So when it came to picking a college to attend, Vences surveyed the field and weighed her options, before ultimately settling on Vassar College, a liberal arts school in Poughkeepsie, New York, where she received a partial scholarship.
“I was accepted to other colleges, but I picked Vassar because of the opportunities it offered me,” she said, pointing specifically to her dream of studying science. Vences also hopes to join the women’s soccer team at Vassar as a walk-on.
Vences is a graduate of STRIVE Preparatory Schools in Denver, Colorado, a charter network whose motto is “Where revolutionary education is commonplace and attending college is expected.”
And pursuing education and pushing boundaries is a familiar feeling for Vences, especially as she hones in on her interest in STEM.

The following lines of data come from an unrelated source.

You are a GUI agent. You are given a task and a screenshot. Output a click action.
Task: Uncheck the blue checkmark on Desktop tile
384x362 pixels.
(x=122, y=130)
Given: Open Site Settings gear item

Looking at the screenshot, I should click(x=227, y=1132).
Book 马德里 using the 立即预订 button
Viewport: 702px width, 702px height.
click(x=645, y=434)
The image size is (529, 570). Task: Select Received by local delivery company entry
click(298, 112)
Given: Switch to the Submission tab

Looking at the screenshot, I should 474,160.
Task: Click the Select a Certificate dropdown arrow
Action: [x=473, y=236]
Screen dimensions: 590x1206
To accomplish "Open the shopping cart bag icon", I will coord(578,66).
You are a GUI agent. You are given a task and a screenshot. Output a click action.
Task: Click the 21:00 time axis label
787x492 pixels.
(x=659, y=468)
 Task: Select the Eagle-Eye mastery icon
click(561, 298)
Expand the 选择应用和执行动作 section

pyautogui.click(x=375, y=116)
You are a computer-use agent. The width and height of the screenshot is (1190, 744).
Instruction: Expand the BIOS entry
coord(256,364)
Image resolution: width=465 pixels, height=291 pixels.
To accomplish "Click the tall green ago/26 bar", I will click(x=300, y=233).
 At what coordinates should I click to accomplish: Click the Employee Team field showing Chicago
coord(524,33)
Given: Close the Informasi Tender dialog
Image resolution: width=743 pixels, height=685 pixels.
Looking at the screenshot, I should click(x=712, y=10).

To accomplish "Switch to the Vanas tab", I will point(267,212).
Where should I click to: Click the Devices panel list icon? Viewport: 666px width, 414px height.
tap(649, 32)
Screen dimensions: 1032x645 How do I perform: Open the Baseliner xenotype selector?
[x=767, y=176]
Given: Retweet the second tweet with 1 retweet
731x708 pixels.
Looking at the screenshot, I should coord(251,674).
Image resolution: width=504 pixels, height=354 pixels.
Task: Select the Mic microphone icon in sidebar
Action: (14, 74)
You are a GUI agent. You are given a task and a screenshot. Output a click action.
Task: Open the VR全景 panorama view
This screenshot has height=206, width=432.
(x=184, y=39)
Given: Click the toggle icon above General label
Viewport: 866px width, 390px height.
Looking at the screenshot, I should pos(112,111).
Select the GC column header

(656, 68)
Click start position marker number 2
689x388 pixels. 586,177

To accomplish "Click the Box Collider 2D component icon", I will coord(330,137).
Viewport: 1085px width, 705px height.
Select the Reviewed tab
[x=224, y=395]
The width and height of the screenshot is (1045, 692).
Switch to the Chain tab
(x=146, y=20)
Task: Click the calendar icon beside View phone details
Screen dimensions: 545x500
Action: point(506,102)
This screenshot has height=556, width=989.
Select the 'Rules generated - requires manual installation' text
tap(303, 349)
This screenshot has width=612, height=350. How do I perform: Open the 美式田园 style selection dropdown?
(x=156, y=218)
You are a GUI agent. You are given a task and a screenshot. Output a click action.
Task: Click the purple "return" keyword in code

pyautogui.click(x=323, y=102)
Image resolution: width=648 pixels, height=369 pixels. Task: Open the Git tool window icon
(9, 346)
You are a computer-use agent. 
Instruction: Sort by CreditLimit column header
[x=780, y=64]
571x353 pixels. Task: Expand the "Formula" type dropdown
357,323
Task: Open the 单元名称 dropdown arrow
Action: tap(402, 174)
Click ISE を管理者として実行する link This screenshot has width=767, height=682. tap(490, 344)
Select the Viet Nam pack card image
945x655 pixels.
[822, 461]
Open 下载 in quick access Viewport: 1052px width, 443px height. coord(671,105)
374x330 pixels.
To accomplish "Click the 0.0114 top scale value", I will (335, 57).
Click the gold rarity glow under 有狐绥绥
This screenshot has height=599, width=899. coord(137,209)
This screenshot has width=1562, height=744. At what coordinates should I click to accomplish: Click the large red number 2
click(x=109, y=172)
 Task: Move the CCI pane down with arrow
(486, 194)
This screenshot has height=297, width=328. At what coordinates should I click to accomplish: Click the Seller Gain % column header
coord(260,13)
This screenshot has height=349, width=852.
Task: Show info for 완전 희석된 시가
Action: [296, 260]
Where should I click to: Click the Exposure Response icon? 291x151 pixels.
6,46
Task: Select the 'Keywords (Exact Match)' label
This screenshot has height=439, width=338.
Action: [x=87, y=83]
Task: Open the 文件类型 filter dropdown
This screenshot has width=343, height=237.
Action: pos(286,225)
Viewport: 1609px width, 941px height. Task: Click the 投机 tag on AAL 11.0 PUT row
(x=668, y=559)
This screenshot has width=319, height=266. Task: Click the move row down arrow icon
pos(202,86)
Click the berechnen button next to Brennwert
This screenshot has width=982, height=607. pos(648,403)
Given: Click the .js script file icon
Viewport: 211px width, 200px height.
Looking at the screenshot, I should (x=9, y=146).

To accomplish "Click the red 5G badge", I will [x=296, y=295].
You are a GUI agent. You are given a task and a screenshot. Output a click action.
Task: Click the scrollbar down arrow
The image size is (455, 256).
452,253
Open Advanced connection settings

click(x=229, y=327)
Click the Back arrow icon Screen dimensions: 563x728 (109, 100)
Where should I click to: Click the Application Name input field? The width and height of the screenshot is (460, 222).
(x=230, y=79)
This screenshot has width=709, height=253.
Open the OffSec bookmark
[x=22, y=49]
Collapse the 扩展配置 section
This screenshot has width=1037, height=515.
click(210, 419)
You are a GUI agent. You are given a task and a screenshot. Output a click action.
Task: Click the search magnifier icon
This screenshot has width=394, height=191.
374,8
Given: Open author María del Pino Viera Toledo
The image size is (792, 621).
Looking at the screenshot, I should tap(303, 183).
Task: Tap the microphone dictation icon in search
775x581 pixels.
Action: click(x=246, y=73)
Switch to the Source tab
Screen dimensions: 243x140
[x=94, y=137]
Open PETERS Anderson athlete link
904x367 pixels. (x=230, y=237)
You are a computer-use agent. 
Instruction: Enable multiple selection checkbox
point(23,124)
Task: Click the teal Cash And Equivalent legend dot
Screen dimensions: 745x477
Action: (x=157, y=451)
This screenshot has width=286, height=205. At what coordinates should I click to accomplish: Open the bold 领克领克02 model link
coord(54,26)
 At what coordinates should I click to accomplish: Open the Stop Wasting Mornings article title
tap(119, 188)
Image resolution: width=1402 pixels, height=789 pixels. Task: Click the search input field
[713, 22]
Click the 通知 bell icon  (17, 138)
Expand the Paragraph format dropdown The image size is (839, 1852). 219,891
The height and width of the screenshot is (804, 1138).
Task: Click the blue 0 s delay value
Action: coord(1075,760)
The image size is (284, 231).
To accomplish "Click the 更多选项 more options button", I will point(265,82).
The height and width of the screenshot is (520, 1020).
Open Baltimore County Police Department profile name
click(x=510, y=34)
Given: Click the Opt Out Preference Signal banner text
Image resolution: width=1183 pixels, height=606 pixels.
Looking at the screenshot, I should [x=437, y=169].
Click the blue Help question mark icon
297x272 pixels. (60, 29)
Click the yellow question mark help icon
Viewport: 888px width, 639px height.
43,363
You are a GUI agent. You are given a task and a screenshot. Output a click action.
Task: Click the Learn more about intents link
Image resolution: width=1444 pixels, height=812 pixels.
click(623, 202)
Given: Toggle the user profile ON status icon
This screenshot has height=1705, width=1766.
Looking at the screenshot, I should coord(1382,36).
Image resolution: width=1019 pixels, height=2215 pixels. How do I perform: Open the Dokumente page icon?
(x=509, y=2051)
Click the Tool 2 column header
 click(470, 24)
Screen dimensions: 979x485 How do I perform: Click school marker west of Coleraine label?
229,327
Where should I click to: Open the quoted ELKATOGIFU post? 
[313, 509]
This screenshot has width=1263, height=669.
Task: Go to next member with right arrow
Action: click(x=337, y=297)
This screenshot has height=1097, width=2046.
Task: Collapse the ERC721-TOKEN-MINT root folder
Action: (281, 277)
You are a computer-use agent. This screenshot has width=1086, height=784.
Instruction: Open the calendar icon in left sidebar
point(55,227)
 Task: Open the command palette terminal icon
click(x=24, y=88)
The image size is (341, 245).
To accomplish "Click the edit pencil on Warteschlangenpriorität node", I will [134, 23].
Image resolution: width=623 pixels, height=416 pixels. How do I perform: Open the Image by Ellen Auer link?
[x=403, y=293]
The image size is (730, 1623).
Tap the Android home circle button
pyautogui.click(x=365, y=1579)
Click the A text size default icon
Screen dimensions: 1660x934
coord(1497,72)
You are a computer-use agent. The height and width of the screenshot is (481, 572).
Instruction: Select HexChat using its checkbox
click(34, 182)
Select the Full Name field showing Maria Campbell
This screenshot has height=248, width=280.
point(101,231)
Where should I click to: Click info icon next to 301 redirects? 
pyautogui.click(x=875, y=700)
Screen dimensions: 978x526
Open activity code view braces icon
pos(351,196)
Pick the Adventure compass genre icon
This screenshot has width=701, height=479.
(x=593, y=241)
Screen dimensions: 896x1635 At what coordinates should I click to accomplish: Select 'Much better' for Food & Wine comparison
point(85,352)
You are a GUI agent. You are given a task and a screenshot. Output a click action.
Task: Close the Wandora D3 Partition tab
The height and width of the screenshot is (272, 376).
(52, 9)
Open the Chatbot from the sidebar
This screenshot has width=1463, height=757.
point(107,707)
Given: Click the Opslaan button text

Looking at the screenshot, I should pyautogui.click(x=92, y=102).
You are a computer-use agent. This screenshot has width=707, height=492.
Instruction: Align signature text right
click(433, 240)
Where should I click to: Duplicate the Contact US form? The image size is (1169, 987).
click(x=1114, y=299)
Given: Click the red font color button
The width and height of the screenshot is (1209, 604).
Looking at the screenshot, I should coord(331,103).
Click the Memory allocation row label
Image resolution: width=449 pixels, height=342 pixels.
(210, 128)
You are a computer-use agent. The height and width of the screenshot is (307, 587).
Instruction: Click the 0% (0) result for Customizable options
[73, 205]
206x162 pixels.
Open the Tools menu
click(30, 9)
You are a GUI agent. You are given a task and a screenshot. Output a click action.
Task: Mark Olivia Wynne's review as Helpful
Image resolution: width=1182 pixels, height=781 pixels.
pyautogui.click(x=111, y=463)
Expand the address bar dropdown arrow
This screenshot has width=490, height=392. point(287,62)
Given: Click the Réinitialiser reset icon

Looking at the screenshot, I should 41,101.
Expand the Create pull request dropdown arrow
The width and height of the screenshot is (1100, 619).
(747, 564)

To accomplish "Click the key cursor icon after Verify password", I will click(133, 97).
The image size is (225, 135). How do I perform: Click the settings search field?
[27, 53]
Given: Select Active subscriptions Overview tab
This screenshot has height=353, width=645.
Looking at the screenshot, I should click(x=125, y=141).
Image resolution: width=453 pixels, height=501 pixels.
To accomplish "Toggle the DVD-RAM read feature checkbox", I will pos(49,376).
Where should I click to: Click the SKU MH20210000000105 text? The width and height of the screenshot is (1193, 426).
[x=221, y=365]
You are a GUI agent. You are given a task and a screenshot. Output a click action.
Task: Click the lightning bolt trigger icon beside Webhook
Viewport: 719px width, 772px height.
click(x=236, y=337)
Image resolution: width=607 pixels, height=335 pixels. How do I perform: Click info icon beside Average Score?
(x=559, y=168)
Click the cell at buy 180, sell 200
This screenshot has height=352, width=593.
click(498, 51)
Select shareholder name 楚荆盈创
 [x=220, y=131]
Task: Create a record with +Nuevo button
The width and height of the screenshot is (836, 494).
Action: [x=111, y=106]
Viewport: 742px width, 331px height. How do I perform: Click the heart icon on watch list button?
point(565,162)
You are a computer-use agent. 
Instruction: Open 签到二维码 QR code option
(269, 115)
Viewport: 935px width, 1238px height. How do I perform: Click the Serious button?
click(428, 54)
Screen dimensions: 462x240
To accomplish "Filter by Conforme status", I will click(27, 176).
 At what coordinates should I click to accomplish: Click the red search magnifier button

“The fact that there aren’t that many women in the sciences motivates me to want to go into it more,” she said. “I want my little cousins and my community to look up to me and say ‘Oh, she’s in an area that’s male dominated and she’s fine, so I can do it too. We have to be an example so more women can go into science than there are today.”
Vences will be the first in her family to pursue higher education. Her parents immigrated to the U.S. from Mexico, where her father never finished middle school, and her mother didn’t finish high school. As the first to not only graduate high school, but also go on to college, Vences hopes she is setting a good example for her three younger siblings.
“I want them to know they can go to college if they set their minds to it,” she said. “College isn’t just for some people who can afford it. If they really want it, they can do it.”